La dernière tromperie du gouvernement fédéral sur le massacre des Palestiniens lui vaudrait sans doute la première place au concours de l’hypocrisie. Mardi 2 septembre, il a trouvé « un accord sur la position de la Belgique à l’égard du conflit israélo-palestinien ».
L’accord annonce des sanctions mais qui ne coûteront quasi rien à Israël : interdiction de territoire pour… deux ministres israéliens d’extrême droite ; extension limitée de l’embargo sur les armes… que le gouvernement se contentera de « plaider » auprès des Régions qui sont seules compétentes sur ce sujet.

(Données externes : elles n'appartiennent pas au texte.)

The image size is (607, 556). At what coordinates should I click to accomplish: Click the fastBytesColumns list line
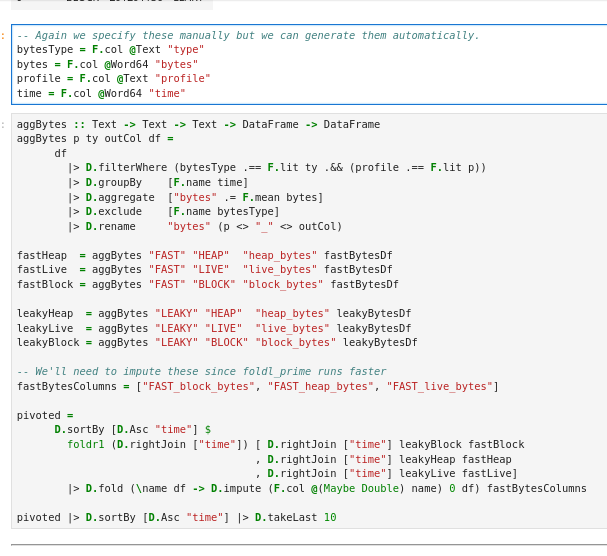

Le gouvernement s’engage ensuite à reconnaître la Palestine lors de la prochaine session de l’ONU, mais précise que la reconnaissance « ne sera formalisée dans un arrêté royal que lorsque le dernier otage israélien sera libéré et que des organisations terroristes comme le Hamas auront été écartées de la gouvernance de la Palestine ». Autrement dit, exactement les arguments de Netanyahou pour justifier sa politique génocidaire !

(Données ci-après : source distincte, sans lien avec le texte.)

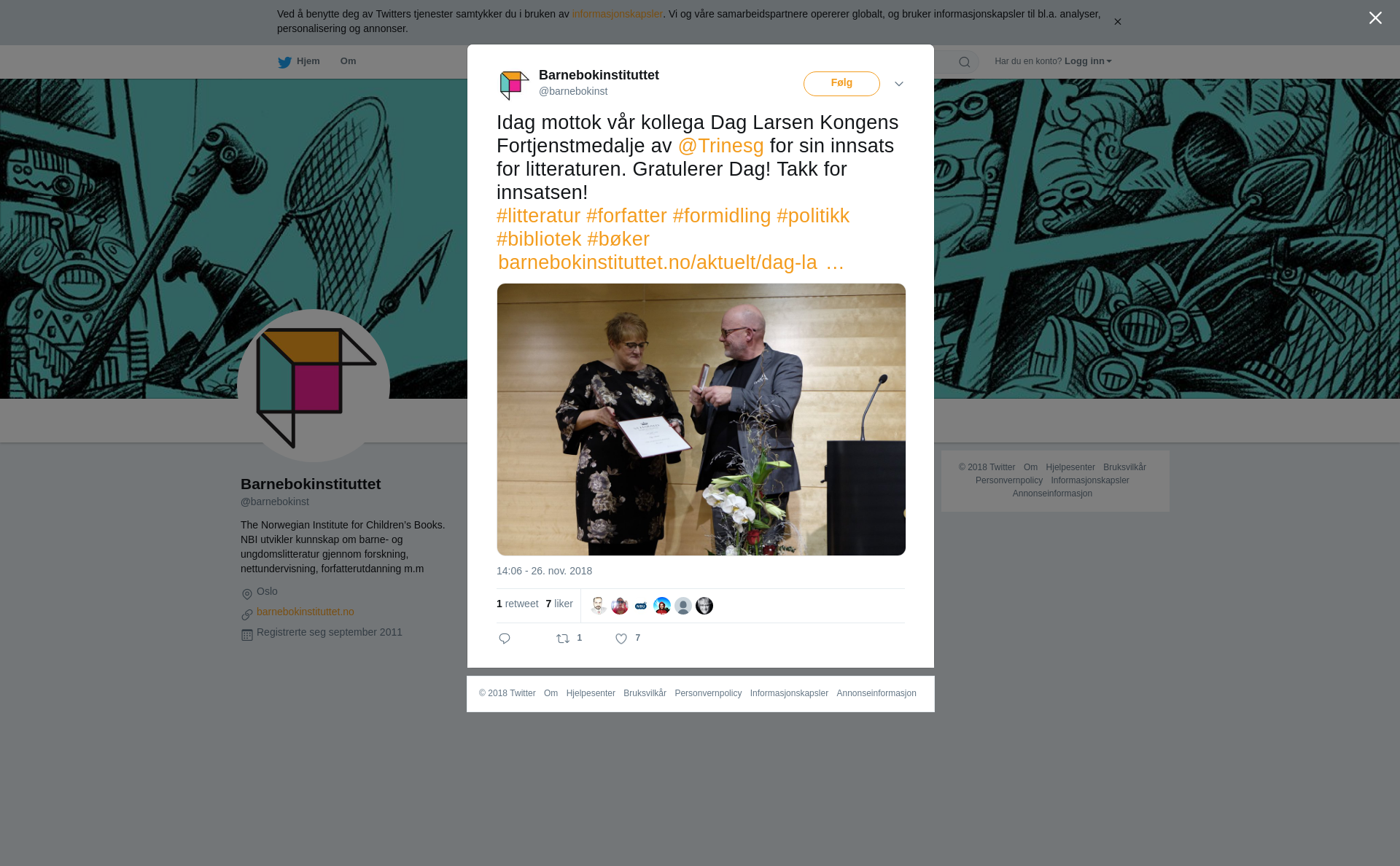Click the Twitter bird Hjem icon

284,63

Le gouvernement cherche à se donner un vernis humaniste, tout en validant la politique agressive de l’État israélien !
Pendant ce temps, le massacre se poursuit : depuis la décision de Netanyahou du 20 août d’une nouvelle offensive sur Gaza-ville, les bombardements et la famine se sont intensifiés, faisant chaque jour des dizaines de morts palestiniens supplémentaires.

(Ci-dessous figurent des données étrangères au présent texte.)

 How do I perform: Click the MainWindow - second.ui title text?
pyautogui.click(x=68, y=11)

Les États américain et européens ne veulent pas se mettre en travers de la politique du gouvernement israélien qui poursuit une guerre permanente contre les Palestiniens et les États voisins. Car ils utilisent la population israélienne, armée en permanence, pour imposer leur politique au Moyen-Orient : le pétrole bon marché et les voies de communication les moins chères.